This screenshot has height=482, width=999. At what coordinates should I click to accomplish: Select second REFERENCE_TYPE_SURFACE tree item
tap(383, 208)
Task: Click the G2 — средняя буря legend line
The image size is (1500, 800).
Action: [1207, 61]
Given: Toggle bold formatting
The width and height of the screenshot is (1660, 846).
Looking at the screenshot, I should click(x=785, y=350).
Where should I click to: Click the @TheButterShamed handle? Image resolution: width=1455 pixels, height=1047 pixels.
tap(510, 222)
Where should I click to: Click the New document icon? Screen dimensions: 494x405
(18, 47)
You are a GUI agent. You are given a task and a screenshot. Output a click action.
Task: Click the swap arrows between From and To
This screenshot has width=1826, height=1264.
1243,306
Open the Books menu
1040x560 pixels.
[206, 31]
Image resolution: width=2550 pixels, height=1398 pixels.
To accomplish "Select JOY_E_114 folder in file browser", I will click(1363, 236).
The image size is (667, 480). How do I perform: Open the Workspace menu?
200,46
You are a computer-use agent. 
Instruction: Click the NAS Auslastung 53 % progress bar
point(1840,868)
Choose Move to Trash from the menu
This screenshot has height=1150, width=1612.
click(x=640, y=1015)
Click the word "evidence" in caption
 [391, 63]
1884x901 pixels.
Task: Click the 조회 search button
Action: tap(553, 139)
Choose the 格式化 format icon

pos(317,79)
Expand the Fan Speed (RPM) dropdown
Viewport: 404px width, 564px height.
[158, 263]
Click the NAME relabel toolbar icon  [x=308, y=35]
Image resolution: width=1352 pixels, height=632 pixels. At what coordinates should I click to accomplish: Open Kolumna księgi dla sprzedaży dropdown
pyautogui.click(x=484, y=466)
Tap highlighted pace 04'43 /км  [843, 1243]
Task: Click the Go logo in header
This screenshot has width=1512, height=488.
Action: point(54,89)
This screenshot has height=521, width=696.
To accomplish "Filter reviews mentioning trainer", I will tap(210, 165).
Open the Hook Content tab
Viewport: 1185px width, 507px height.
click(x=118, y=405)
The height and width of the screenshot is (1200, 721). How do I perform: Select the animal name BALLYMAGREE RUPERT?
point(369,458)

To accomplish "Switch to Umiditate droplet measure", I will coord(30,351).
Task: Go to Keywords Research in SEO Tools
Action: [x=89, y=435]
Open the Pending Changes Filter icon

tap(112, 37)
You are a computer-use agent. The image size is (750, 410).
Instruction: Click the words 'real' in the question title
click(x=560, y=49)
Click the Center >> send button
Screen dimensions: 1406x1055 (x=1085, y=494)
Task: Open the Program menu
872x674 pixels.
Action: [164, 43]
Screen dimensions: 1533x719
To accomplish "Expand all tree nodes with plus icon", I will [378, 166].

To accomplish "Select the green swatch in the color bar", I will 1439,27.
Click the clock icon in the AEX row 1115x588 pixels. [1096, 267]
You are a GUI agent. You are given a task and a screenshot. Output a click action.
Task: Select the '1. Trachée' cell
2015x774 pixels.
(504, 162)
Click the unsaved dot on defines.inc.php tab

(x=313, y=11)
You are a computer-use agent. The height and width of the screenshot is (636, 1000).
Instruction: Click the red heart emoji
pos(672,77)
========
» **INSTRUCTIONS TO FOLLOW**
All lines from the line containing "You are a computer-use agent. The image" through the last line of the data are to be repeated exactly; no other line belongs in the answer.

» **REPLY TO THE EXERCISE**
You are a computer-use agent. The image size is (750, 410).
Instruction: Click the words 'real' in the question title
click(x=560, y=49)
Click the Center >> send button
Screen dimensions: 1406x1055 (x=1085, y=494)
Task: Open the Program menu
872x674 pixels.
Action: [164, 43]
Screen dimensions: 1533x719
To accomplish "Expand all tree nodes with plus icon", I will [378, 166].

To accomplish "Select the green swatch in the color bar", I will 1439,27.
Click the clock icon in the AEX row 1115x588 pixels. [1096, 267]
You are a GUI agent. You are given a task and a screenshot. Output a click action.
Task: Select the '1. Trachée' cell
2015x774 pixels.
(504, 162)
Click the unsaved dot on defines.inc.php tab

(x=313, y=11)
You are a computer-use agent. The height and width of the screenshot is (636, 1000).
Instruction: Click the red heart emoji
pos(672,77)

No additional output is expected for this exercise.